__WORK INSTRUCTIONS__:
Among the lines below, take the one holding "Where should I click to: Select", the one holding "Task: Open the script panel icon", and all lines between them. Set them down exactly.

Records from a data source

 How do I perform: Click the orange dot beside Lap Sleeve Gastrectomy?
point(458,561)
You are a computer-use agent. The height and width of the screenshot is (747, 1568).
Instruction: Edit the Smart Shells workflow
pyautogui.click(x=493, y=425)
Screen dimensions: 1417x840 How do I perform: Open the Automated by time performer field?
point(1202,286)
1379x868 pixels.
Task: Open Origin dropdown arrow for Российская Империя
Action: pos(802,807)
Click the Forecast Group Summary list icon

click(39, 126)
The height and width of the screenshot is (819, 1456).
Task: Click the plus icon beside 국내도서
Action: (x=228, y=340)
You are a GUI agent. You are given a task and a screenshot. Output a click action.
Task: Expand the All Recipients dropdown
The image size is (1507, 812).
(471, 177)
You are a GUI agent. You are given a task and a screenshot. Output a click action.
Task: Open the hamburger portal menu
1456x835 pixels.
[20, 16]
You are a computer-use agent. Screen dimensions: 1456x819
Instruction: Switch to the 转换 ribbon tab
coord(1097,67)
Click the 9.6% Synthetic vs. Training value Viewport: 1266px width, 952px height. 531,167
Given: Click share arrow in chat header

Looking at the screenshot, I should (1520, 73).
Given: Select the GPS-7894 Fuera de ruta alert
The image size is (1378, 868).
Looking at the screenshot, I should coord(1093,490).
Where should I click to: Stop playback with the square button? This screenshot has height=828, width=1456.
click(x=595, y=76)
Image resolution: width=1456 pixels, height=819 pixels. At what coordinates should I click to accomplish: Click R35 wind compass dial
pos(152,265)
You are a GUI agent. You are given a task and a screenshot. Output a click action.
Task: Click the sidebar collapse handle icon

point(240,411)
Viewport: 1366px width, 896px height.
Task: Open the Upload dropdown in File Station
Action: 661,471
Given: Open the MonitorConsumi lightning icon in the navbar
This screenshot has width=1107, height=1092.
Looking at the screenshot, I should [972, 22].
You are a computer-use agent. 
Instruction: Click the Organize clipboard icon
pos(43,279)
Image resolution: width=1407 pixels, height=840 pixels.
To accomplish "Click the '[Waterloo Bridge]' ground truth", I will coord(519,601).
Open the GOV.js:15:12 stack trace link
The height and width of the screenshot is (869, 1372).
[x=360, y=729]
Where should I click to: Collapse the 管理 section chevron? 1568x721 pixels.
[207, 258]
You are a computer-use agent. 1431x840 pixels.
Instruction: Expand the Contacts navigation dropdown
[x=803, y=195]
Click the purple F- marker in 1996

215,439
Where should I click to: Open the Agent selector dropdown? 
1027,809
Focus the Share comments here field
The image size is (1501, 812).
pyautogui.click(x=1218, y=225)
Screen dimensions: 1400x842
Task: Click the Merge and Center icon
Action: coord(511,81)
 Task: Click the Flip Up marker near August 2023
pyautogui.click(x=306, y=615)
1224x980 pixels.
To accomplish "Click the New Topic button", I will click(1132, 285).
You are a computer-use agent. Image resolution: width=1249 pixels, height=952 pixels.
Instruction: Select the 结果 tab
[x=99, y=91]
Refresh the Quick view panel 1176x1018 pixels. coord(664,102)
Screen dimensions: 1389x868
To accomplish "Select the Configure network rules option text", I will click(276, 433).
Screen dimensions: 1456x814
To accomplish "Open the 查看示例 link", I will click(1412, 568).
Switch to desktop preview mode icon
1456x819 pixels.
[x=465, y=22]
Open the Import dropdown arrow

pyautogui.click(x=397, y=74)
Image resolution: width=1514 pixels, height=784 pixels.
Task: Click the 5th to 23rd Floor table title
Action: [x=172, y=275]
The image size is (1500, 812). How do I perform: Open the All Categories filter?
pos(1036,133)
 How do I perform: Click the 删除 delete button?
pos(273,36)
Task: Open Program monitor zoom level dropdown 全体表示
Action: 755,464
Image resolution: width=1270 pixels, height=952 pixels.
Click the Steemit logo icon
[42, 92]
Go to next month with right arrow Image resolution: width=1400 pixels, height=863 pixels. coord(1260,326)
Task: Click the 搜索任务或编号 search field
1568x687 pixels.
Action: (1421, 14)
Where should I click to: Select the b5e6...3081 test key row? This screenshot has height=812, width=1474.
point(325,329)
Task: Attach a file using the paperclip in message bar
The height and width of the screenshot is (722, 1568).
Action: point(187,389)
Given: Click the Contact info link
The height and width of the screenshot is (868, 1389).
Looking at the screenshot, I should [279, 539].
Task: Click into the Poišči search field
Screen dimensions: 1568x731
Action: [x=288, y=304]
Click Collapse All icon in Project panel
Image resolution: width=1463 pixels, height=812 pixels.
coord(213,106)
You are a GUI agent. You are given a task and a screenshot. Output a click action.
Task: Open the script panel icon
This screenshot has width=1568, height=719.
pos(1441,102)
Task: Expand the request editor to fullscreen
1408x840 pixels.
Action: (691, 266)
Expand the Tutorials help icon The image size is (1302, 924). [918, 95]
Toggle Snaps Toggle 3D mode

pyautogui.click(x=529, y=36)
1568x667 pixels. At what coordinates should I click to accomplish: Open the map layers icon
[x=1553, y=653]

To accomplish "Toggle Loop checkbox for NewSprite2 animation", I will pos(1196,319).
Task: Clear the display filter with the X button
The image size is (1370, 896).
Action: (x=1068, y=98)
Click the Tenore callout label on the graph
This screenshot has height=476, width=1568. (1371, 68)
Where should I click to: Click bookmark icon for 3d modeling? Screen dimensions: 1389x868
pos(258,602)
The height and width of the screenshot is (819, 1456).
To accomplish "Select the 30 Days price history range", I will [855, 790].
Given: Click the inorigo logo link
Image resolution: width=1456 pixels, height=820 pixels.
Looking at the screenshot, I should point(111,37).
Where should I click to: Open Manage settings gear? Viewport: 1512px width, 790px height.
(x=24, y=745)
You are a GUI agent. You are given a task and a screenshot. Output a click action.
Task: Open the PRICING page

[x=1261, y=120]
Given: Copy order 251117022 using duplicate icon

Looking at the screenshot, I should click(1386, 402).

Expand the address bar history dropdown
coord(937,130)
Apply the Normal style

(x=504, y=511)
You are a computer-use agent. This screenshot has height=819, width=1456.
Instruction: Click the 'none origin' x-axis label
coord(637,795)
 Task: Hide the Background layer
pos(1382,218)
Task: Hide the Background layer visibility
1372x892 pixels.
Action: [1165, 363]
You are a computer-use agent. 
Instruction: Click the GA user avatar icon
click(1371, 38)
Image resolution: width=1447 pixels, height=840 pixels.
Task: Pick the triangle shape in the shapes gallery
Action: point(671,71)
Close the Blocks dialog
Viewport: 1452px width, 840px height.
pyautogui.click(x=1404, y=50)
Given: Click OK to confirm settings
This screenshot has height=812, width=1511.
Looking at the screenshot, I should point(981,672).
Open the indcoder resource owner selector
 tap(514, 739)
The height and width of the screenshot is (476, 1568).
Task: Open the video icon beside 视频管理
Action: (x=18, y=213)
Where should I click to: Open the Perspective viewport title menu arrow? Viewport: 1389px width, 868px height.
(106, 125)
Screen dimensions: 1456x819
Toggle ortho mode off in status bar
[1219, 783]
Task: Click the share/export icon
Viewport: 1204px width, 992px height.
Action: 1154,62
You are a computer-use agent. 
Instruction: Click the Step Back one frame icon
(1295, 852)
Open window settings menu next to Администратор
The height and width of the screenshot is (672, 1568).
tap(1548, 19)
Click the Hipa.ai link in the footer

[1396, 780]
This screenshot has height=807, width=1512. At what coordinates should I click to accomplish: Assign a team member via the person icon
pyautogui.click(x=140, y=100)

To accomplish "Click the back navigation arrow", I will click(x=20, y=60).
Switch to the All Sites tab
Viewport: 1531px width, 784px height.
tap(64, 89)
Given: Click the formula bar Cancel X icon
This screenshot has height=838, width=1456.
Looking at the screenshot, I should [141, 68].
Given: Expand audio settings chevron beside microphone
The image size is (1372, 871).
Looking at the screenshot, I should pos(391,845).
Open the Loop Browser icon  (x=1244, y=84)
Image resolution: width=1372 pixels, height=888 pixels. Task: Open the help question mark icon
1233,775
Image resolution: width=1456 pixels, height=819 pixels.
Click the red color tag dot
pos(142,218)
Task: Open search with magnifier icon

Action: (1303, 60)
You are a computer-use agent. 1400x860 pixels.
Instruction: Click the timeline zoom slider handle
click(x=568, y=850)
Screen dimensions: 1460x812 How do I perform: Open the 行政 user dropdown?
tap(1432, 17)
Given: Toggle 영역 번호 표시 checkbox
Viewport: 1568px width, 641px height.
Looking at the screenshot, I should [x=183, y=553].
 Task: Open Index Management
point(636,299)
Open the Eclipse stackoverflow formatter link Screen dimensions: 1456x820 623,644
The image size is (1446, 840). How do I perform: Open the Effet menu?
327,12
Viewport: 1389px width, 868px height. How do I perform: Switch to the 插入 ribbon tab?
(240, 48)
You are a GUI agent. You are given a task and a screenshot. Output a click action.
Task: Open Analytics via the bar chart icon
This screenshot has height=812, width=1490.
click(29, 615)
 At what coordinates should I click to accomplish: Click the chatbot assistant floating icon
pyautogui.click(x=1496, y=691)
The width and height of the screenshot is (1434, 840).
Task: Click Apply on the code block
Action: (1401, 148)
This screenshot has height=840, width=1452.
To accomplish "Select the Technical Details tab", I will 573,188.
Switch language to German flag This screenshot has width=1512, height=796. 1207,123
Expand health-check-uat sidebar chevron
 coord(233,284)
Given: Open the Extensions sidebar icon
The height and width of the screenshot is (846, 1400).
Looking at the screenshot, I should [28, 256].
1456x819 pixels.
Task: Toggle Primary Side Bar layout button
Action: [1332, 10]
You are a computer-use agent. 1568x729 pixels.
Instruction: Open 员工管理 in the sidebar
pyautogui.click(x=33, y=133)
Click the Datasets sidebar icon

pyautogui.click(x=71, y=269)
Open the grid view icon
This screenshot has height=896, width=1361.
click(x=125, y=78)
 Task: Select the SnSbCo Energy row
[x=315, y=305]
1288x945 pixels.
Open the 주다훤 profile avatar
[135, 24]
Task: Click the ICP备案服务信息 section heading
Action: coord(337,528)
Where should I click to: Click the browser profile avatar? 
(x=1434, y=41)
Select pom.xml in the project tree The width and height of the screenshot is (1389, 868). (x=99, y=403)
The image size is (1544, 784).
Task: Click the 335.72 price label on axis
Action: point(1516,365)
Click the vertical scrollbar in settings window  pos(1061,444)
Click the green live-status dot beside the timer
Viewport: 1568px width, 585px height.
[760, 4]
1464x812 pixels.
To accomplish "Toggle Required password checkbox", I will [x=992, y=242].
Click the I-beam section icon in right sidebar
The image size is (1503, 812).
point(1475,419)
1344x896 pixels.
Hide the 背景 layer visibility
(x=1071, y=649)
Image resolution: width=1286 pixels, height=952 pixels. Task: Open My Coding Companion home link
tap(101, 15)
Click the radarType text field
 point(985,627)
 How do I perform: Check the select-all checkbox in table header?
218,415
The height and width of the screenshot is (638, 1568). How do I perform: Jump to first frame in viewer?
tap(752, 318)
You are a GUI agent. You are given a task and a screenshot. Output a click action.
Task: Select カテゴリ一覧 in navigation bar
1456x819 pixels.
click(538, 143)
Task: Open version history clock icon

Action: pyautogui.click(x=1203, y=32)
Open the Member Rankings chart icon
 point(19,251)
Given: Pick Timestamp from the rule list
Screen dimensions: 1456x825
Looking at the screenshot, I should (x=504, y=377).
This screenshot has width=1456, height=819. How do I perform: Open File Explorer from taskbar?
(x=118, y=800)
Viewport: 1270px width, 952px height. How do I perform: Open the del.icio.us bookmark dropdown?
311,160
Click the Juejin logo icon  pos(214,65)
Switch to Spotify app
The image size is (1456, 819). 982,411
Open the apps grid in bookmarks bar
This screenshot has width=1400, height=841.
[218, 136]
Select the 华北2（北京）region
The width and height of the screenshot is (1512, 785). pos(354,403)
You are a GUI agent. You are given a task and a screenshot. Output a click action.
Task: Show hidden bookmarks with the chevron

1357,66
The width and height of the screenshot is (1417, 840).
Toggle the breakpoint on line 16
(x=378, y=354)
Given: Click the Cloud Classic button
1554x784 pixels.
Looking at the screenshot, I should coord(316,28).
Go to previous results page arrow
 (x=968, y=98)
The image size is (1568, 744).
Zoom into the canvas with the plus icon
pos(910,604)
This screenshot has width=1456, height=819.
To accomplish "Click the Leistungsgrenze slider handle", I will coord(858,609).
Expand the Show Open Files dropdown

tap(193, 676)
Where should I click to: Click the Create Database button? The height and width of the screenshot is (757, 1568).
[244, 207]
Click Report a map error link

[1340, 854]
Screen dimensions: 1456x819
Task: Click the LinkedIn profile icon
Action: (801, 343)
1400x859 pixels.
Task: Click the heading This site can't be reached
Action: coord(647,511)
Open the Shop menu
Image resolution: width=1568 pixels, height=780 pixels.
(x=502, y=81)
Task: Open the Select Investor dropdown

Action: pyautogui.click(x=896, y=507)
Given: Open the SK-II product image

__ANSWER TO THIS EXERCISE__:
Where should I click to: Select the b5e6...3081 test key row? This screenshot has height=812, width=1474.
point(325,329)
Task: Attach a file using the paperclip in message bar
The height and width of the screenshot is (722, 1568).
Action: point(187,389)
Given: Click the Contact info link
The height and width of the screenshot is (868, 1389).
Looking at the screenshot, I should [279, 539].
Task: Click into the Poišči search field
Screen dimensions: 1568x731
Action: [x=288, y=304]
Click Collapse All icon in Project panel
Image resolution: width=1463 pixels, height=812 pixels.
coord(213,106)
You are a GUI agent. You are given a task and a screenshot. Output a click action.
Task: Open the script panel icon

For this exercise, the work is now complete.